В эритроцитах много соединений, аналогичных тромбоцитарным факторам. Важнейший - частичный тромбопластин (напоминает Р3), входящий в состав мембраны. Также большое количество АДФ, фибриназы и т.д. При травме около 1 % эритроцитов вытекающей крови разрушается, способствуя образованию тромбоцитарной пробки и фибринового сгустка.

Лейкоциты - содержат лейкоцитарные факторы. Моноциты и макрофаги при стимуляции антигеном синтезируют белковую часть тромбопластина (III) - апопротеин III. Является продуцентами витамин К-зависимых факторов свертывания: II, VII, IX и X.

Процесс свертывания крови - преимущественно проферментно-ферментный каскад, в котором проферменты, переходя в активное состояние, приобретают способность активировать другие факторы свертывания крови. Подобная активация может носить последовательный и ретроградный характер.

Три фазы процесса свертывания крови:

комплекс последовательных реакций, приводящий к образованию протромбиназы;

под влиянием протромбиназы переход протромбина (II) в тромбин (IIа).

под влиянием тромбина из фибриногена образуется фибрин.

Первая фаза - образование протромбиназы - может происходить по внешним и внутренним механизмам (Рис. 21).

Внешний механизм предполагает обязательное присутствие тромбопластина (III). Формирование протромбиназы начинается с активации фактора VII при его взамодействии с тромбопластином и фактором XIIа.

VII может переходить в деятельное состояние под влиянием XIа, IXа, Xа, IIа и калликреина.

VIIа переводит X в Xа (появление протромбиназы), а также активирует IX, и этим участвует в образовании протромбиназы по внутреннему механизму.

Рис. 21. Схема свёртывания крови и фибринолиза.

Образование протромбиназы по внешнему пути происходит быстро (20 - 30 с), ведет к появлению небольшой порции тромбина (IIа), который способствуют необратимой агрегации тромбоцитов, активации факторов XIII и V и значительно ускоряет формирование протромбиназы по внутреннему механизму.
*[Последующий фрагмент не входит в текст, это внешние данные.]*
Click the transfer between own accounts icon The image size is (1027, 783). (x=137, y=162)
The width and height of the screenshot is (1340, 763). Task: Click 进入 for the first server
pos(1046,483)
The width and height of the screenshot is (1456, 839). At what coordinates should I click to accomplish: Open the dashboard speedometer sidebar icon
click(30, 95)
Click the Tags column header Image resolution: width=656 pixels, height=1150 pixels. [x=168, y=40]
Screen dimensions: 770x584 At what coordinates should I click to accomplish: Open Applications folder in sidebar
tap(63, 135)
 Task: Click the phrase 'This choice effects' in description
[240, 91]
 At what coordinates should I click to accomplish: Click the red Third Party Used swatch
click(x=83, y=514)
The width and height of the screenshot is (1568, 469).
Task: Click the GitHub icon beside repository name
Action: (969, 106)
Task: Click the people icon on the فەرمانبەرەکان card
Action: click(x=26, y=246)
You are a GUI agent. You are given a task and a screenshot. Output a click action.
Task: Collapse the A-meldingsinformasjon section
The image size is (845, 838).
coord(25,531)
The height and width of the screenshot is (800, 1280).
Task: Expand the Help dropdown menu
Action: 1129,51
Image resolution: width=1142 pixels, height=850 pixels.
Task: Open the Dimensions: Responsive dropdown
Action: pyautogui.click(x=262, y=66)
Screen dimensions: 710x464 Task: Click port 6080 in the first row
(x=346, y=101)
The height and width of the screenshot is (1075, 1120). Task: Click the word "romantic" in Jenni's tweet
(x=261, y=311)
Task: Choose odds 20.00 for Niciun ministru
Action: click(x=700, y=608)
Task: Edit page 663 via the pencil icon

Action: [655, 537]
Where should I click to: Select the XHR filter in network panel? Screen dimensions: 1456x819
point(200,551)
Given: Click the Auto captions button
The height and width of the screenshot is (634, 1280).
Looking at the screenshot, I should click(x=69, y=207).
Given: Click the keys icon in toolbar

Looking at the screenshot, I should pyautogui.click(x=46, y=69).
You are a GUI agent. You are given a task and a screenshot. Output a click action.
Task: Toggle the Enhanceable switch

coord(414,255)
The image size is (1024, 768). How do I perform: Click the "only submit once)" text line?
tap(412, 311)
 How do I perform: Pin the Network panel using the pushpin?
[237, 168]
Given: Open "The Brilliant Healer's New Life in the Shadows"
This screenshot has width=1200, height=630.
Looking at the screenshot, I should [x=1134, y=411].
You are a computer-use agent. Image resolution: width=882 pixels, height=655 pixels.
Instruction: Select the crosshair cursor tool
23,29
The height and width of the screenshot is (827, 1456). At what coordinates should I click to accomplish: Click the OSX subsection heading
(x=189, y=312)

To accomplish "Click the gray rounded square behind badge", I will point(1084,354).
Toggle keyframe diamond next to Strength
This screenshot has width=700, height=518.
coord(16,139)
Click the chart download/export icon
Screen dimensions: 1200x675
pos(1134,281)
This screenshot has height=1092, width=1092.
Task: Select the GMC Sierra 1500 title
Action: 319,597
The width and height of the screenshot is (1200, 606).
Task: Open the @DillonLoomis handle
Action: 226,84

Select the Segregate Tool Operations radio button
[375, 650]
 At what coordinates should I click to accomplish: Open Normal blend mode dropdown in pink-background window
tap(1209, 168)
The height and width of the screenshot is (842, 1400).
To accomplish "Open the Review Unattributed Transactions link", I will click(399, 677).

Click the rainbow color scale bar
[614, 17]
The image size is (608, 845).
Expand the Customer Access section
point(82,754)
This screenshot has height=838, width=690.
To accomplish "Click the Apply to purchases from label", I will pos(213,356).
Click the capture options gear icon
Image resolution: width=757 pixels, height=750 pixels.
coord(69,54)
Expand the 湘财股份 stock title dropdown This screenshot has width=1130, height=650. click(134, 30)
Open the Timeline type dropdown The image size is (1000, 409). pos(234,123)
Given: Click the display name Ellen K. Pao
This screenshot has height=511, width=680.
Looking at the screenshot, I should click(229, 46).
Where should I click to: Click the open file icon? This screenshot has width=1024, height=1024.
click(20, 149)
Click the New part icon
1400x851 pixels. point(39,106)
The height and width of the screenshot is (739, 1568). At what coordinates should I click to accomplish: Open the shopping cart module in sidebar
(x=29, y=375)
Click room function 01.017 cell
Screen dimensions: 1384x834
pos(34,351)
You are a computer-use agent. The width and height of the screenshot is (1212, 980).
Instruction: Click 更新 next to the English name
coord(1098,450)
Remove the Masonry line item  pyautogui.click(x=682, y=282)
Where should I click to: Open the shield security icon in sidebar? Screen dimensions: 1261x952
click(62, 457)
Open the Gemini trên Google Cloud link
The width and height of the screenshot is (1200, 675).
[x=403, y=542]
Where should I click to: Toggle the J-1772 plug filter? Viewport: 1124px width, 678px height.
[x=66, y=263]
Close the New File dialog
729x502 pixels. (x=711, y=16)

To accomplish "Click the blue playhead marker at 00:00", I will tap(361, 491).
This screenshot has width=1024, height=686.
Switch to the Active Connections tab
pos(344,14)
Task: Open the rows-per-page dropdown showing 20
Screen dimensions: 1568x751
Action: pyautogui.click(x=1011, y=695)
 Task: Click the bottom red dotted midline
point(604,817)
Внутренний механизм связан с участием тромбоцитов (фактор Р3) или разрушенных эритроцитов. Инициатором внутреннего механизма образования протромбиназы является фактор XII, который активируется травмированной поверхностью стенки сосуда, кожей, коллагеном, адреналином (в лабораторных условиях - при контакте со стеклом).

XIIа переводит XI в XIа. В этой реакции может принимать участие калликреин (активируется XIIа) и ВМК (активируется калликреином).

XIа оказывает влияние на IX, переводя его в IХа. IХа - направляется на протеолиз Х при обязательном участии VIII (VIIIа). Активация Х под влиянием VIII и IXа называется теназной реакцией.

Вторая фаза: переход II в IIа осуществляется под влиянием протромбиназы (Ха) в присутствии Vа и сводится к протеолитическому расщеплению протромбина; появляется фермент тромбин, обладающий свертывающей активностью.

Третья фаза: переход фибриногена в фибрин носит поэтапный характер.

Под влиянием IIа от фибриногена отщепляются фибринопептиды и образуют фибрин-мономер Iм. Из него, за счет полимеризации формируются олигомеры и димеры фибрина (Iо и Id). Из них за счет продольного и поперечного связывания образуются протофибриллы - легкорастворимый фибрин Is (быстро лизирующийся под влиянием плазмина, трипсина).

В дальнейшем под влиянием XIII (ФСФ), который после активации тромбином в присутствии Са2+ прошивает фибринполимеры дополнительными перекрестными связями, появляется труднорастворимый фибрин, i (insolulle).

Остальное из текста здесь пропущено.